IRS Approves Student Loan 401(k) Matching Program

Published:

Authors:
Howard Essner, JD, General Counsel, Family Wealth & Retirement Plan Advisor
Bill Koenig, JD, MBA, Director, Retirement Plan Advisor


At Ancora, we act as fiduciary investment advisors for employer-sponsored retirement plans, such as 401(k)s. We often meet with the employees of these retirement plan clients to discuss the benefits of contributing to their plan and encourage them to save for retirement and other life events. In these discussions, we hear a lot of concern from young professionals about the financial burden of paying back student loans. In some cases, these burdens are so great that the employee simply cannot afford to contribute to the retirement plan, possibly missing out on the employer matching contribution that is often a provision of the plan. A recent ruling from the IRS provides some interesting perspective on this problem and one employer’s creative way to deal with it.

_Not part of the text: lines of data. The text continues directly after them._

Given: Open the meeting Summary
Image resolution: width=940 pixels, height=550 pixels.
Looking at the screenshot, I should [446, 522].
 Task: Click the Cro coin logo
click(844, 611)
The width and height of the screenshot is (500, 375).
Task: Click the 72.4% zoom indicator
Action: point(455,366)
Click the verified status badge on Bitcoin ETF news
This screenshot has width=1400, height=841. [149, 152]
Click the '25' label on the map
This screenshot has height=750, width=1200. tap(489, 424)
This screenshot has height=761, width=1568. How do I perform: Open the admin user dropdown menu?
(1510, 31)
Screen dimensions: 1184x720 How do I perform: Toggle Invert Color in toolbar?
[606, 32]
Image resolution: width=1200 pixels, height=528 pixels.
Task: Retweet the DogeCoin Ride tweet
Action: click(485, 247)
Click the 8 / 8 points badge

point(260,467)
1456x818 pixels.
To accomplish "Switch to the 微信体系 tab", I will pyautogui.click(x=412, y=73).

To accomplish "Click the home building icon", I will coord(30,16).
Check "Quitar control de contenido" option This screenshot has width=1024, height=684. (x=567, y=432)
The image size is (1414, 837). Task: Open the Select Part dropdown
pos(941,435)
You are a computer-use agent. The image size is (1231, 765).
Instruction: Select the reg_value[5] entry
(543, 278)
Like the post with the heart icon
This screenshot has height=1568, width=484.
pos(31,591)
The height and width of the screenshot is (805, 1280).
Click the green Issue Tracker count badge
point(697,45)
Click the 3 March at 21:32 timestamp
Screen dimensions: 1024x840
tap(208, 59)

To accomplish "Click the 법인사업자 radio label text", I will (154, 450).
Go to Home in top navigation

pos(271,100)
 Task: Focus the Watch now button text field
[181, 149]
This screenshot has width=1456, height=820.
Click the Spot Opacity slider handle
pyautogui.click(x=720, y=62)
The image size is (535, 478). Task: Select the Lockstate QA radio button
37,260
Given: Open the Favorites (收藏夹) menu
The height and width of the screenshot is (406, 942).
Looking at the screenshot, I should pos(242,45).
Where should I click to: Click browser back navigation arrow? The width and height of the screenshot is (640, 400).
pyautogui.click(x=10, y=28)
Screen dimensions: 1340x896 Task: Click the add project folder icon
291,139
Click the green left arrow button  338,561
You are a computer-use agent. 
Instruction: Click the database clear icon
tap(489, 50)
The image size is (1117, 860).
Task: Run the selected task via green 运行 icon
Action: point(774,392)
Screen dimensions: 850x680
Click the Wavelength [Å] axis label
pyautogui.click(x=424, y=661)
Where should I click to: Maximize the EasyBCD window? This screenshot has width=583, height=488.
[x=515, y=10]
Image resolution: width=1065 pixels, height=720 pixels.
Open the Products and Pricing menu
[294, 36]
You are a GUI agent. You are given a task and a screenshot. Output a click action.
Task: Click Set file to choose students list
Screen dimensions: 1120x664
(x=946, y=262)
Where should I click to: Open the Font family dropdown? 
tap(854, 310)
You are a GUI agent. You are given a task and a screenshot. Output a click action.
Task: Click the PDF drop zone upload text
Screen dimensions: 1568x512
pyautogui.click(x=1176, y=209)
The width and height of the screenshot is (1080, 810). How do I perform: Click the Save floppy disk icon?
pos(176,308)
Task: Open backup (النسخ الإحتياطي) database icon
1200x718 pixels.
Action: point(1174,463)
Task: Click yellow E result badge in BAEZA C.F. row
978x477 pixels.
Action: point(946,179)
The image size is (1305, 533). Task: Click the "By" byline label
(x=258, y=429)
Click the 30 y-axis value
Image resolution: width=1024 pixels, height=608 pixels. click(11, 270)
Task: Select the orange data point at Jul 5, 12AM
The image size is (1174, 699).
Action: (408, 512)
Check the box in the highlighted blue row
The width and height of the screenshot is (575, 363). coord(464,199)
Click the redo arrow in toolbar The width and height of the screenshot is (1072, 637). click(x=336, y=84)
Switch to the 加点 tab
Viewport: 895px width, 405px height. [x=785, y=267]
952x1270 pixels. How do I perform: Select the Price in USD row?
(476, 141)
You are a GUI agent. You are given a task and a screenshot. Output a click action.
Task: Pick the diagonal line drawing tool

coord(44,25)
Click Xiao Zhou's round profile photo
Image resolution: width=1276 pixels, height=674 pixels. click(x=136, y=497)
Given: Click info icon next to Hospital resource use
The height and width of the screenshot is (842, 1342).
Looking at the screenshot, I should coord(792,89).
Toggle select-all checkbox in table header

In this ruling, an employer (later publicly acknowledged to be Abbott Laboratories), asked the IRS for a ruling to approve a new matching contribution structure for their retirement plan. Under this structure, an employee who contributes at least 2% of his or her compensation to the plan would receive a matching contribution equal to 5% of compensation. In addition, and here’s what’s interesting, an employee who voluntarily participates in a student loan repayment program, and remits 2% or more of compensation toward loan repayment, would also receive the 5% match in the retirement plan. An employee would receive only one company match, even if he or she made contributions to both the 401(k) plan and participated in the student loan repayment program. The IRS approved this structure under very technical rules.

A few key points:

  • The ruling is called a “Private Letter Ruling,” and it applies only to this employer. Another company cannot rely on this letter in adopting a similar structure and would have to seek its own ruling; a time consuming and costly process.
  • Abbott’s simple matching structure made this program easy to comply with the very technical discrimination testing and other rules. Other more complex company matching structures might run afoul of these rules.

The key takeaway is that there may be new ways for employers to encourage their employees to repay student loans and to still reap a benefit through the employer’s retirement plan. A number of retirement plan advisor trade groups have contacted the IRS urging them to issue a broader ruling, applicable to all retirement plans, that provides guidance on how a program like this can be implemented.